**What the task asks**
From the line containing "Where should I click to: Click" to the last line of the records, please reproduce every line exactly and nothing more.

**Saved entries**
══════════

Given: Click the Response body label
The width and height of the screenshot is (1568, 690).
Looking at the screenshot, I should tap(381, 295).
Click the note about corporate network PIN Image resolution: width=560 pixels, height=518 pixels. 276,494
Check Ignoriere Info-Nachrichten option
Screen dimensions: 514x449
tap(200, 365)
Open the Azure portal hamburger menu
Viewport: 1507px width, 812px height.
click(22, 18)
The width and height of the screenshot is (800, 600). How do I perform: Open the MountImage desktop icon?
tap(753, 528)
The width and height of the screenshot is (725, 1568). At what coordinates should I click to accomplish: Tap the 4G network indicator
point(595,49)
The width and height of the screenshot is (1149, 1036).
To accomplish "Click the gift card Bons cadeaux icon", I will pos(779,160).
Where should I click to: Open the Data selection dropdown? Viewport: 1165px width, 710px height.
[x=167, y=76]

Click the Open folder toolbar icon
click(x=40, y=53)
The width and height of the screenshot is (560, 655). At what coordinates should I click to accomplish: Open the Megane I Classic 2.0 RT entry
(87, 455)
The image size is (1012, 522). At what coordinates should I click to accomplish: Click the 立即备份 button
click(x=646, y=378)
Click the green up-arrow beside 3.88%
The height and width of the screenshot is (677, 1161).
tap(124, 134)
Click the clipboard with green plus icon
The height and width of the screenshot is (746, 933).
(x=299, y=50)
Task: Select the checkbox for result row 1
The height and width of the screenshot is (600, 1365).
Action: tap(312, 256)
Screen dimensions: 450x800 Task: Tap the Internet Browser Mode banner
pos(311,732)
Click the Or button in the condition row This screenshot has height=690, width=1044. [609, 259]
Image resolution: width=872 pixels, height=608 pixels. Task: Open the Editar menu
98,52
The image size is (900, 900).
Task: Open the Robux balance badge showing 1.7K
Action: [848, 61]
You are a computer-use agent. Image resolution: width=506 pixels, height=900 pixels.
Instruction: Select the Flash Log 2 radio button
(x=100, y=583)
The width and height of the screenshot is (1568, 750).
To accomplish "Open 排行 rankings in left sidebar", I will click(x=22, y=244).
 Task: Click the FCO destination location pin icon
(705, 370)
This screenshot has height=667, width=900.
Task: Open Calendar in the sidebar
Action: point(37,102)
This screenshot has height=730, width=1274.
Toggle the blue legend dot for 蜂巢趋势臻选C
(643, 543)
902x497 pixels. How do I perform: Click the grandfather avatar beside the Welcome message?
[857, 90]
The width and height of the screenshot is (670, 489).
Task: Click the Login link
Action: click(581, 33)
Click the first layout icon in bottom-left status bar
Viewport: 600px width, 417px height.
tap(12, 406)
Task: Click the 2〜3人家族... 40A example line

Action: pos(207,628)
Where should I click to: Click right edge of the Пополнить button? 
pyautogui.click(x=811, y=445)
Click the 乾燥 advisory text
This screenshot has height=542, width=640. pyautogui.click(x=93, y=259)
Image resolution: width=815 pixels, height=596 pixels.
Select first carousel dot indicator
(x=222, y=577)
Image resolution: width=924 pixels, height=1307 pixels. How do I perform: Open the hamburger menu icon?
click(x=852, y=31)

══════════

**The completed task**
Where should I click to: Click right edge of the Пополнить button? 
pyautogui.click(x=811, y=445)
Click the 乾燥 advisory text
This screenshot has height=542, width=640. pyautogui.click(x=93, y=259)
Image resolution: width=815 pixels, height=596 pixels.
Select first carousel dot indicator
(x=222, y=577)
Image resolution: width=924 pixels, height=1307 pixels. How do I perform: Open the hamburger menu icon?
click(x=852, y=31)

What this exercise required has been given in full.